Verkehrstechnisch ist der Kreisverkehr eine kluge Erfindung. Er ersetzt die klassische Kreuzung, macht Ampeln überflüssig, beruhigt die Fahrenden und den Fluss des Verkehrs. Ortsfremden erlaubt der Kreisverkehr, eine zweite oder gar dritte Orientierungsrunde zu drehen, man kreist so lange, bis man sich für den richtigen Abzweig entscheidet. Es soll ja immer noch Leute geben, die ohne satellitengesteuertes Navigationsgerät die Welt befahren. Die Bewegung im Kreis hat etwas Besänftigendes, Befriedendes, Gefährt und Insassen beugen ihre Körper leicht in die Kurve, der Blick schwenkt um soundsoviel Grad, ein kurzer Anflug von Kinderspiel und Karussell, von Heiterkeit, Kompasswirbel und Schwindel, und wenn man nicht in rücksichtsvoller Weise auf andere Verkehrsteilnehmende achtet und im Flow bleibend einfädelt, kommt man aus dem Kreisverkehr nie mehr hinaus.

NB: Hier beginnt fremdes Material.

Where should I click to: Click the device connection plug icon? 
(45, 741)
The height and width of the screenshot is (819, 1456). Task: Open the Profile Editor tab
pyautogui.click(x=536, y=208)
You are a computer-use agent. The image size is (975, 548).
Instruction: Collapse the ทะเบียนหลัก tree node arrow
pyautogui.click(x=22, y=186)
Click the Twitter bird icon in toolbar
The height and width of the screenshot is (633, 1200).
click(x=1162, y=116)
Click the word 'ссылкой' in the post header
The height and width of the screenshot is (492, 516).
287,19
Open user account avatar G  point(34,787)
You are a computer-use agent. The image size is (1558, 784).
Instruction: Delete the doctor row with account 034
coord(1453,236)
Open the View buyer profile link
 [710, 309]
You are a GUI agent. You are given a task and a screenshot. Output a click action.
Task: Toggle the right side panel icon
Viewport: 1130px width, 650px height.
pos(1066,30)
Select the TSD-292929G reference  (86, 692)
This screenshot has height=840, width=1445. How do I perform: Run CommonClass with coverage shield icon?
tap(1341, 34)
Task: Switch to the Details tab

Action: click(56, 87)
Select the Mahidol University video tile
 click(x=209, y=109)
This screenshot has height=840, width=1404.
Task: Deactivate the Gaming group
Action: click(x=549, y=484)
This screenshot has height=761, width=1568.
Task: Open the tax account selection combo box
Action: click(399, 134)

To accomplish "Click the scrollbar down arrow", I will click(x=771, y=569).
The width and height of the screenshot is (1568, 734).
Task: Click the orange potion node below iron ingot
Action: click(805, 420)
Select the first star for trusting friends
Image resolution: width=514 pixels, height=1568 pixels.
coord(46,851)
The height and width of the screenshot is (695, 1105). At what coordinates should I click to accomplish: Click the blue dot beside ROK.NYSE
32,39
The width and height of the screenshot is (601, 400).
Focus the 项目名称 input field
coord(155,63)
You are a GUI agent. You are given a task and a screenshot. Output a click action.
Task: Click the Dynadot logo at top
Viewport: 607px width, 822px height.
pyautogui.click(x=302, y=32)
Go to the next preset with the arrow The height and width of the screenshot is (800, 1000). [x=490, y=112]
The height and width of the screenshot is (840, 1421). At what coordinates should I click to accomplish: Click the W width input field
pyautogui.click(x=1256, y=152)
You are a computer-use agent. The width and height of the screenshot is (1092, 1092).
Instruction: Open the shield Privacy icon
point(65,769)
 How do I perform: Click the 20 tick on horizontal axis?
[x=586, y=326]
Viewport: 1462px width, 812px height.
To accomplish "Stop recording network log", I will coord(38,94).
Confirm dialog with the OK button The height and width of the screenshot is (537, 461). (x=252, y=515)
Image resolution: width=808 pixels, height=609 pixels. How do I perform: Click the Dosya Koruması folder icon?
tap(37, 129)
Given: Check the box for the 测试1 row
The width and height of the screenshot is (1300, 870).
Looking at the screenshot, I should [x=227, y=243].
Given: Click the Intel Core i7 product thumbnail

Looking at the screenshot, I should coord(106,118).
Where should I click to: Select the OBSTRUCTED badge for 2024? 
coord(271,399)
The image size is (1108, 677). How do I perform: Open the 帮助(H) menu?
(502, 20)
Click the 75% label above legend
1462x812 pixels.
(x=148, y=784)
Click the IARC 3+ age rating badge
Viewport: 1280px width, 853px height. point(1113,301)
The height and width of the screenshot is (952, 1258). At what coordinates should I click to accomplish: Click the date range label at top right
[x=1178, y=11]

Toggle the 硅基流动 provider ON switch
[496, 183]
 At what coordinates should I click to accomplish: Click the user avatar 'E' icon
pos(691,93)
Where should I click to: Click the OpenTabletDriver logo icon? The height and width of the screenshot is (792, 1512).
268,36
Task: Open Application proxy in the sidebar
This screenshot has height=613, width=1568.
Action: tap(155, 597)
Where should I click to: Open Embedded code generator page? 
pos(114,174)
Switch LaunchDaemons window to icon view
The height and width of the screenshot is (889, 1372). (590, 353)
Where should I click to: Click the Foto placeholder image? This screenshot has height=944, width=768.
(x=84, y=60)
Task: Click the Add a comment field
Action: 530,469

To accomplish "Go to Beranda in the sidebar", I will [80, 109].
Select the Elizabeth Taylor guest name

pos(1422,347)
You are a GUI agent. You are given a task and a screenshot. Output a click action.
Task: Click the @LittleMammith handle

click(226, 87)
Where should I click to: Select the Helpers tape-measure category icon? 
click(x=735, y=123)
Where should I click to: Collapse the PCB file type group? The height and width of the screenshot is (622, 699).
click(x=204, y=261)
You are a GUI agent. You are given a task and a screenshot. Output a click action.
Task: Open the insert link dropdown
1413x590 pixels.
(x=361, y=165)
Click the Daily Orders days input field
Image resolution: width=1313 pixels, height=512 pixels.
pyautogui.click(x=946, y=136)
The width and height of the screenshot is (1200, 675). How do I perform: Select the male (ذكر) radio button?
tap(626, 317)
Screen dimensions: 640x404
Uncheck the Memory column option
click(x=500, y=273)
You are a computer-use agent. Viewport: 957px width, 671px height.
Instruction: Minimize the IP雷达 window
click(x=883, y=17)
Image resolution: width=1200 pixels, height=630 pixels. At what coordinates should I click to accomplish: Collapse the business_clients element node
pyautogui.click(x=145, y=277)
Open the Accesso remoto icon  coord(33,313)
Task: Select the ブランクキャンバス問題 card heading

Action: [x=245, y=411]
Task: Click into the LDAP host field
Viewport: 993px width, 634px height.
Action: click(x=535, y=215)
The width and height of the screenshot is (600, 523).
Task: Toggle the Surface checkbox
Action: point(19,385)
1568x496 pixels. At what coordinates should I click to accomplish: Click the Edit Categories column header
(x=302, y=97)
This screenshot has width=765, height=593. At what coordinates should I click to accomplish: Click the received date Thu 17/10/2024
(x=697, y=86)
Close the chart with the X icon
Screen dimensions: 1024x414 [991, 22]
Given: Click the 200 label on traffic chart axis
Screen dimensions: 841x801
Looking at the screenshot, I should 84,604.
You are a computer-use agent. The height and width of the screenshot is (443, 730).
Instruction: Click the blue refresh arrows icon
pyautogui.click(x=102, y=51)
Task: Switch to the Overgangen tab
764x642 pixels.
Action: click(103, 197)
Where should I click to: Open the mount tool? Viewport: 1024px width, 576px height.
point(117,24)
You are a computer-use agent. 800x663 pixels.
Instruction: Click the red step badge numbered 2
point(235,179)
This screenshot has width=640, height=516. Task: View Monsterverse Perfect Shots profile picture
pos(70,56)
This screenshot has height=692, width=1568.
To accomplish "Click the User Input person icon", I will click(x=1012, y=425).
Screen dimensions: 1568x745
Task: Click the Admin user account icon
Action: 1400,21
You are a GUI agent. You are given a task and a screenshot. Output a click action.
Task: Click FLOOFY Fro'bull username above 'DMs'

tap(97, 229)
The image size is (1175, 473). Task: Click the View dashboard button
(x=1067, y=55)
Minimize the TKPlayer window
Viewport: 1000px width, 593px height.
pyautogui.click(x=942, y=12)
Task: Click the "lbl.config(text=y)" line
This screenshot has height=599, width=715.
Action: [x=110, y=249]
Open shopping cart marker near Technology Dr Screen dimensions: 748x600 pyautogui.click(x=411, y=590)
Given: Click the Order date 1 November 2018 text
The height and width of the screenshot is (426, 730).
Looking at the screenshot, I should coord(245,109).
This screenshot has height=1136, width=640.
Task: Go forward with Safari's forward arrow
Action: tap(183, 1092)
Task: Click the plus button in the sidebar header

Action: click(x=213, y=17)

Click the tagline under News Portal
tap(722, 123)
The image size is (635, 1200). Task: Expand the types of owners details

Und das geht hin und eilt sich, dass es endet,
und kreist und dreht sich nur und hat kein Ziel.
Ein Rot, ein Grün, ein Grau vorbeigesendet,
ein kleines kaum begonnenes Profil –.
So verewigte Rainer Maria Rilke ein Kinderkarussell im Pariser Jardin du Luxembourg in seinem Gedicht „Das Karussell“. Tatsächlich war es auch in Paris, wo ich das erste Mal in meinem Leben bewusst im Kreisverkehr mehrfach kreiste. Meine beiden älteren Brüder und ich waren im Kleinwagen unserer Mutter für ein langes Wochenende nach Paris gekommen. Um Hotelkosten zu sparen fuhren wir über Nacht, sodass wir die französische Hauptstadt am frühen Morgen erreichten als sie gerade erwachte und die Augen aufschlug. Nur mein ältester Bruder besaß zu der Zeit den Führerschein. Erleichtert, dass er unser Ziel ohne Zwischenfall erreicht und von Euphorie beflügelt, in Paris – in Paris! – zu sein, umrundete mein sonst kaum zum Übermut neigender Bruder den Arc de Triomphe in einer zweiten und dritten Umkringelung, als wolle er den Reifenabrieb unseres Kleinwagens in den Asphalt der sagenhaften Stadt einschreiben. Alle drei fühlten wir uns ziemlich großartig und lachten glücklich triumphierend. Denn es war ja ein Triumph über die elterliche und überhaupt jedwede autoritäre Vernunft, so ohne Sinn und Zweck aus reiner Lust zu kreisen.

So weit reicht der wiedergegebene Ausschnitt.